On Thursday came out the new Consumer Report test of the MacBook Pro and it was not what Apple was expecting. The organization declined to recommend the device because of the inconsistent battery life test results presented.
The Consumer Report organization stated that they test the battery life of a device with the loading of a web page after web page, in multiple versions of the same laptop. They explained that they charge 10 websites in the default browser (in this case Safari, for Apple devices) when the device is fully charged. They measure how much time can the device be operating with the tabs open until the laptop shuts down itself.
The results were notably inconsistent as the 13-inch MacBook Pro was able to maintain operations during 16 hours in some tests, and down to 4 hours in others. The same phenomenon was registered in the 15-inch model of the laptop, where the test showed results from 18.5 hours – labeled as a “that can’t be right” result from CR – to 8 hours.
Because of this dissonant results, the organization suggested to the public that it’s not the best idea to acquire this laptop until CR or other groups perform more tests regarding battery life.
Apple’s response to the CR publication
This Friday and via Twitter, the senior vice president of worldwide marketing at Apple Inc, Phil Schiller, announced that the company is working with the Consumer Report organization in order to understand why the results of their tests were so inconsistent.
According to Schiller, Apple has done extensive testing to the life battery of the Macbook Pro in their internal labs, and their results are not similar to those presented by CR this Thursday.
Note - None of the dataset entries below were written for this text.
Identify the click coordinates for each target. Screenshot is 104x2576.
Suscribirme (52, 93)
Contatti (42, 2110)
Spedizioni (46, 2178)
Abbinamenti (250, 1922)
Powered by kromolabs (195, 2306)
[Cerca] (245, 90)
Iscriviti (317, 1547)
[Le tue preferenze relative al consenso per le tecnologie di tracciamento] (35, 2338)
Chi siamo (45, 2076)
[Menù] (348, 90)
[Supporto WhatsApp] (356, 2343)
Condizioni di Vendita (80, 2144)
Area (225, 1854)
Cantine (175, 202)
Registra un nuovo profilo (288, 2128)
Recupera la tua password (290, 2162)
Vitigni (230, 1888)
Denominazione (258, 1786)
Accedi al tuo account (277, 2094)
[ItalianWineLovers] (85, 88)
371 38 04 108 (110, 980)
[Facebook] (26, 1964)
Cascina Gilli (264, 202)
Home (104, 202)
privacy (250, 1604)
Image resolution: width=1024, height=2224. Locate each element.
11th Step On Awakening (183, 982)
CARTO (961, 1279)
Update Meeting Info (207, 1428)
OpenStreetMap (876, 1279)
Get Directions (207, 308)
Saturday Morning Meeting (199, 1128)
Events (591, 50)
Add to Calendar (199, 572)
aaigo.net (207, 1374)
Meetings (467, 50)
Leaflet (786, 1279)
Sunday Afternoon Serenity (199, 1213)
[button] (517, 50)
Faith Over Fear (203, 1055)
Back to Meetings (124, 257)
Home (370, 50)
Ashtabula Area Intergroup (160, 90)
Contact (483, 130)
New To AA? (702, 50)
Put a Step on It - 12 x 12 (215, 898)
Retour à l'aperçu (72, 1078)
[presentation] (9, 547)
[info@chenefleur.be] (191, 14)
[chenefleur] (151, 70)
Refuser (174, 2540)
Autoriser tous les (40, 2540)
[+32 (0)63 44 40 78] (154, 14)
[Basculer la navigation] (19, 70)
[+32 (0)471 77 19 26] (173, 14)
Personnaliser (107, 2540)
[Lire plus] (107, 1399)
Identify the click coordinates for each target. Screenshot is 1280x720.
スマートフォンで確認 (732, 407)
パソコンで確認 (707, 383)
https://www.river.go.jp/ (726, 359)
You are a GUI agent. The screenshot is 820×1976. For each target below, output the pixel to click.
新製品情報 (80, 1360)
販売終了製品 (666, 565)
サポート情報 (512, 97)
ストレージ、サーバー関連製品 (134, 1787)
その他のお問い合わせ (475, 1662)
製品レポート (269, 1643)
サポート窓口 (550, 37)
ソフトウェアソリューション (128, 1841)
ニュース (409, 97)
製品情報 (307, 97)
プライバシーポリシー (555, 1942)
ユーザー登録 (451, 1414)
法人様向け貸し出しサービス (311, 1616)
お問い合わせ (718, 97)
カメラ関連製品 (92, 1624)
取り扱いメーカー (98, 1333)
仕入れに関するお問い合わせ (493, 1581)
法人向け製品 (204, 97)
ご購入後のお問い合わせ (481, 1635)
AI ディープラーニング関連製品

CR defends itself saying that they test hundreds of devices every year as they develop controlled tests and procedures.
Despite the Schiller declarations, Apple put out a new update of their operating system for Macs that remove the “remaining time” of the device battery, present in the laptop’s display. The explanation that Apple gave to the Business Insider is that they are becoming less accurate when measuring the life battery that is left on the laptop, and as they are working to solve it, it must be disabled in the meantime.
“When combined with the differing ways people use their Mac throughout the day, the calculation of remaining battery life displayed as a measure of time has become less accurate. With the latest update to Sierra, we have removed the remaining time indicator,” an Apple spokesperson told the Business Insider this Thursday, regarding the new update for the operating system for Macs.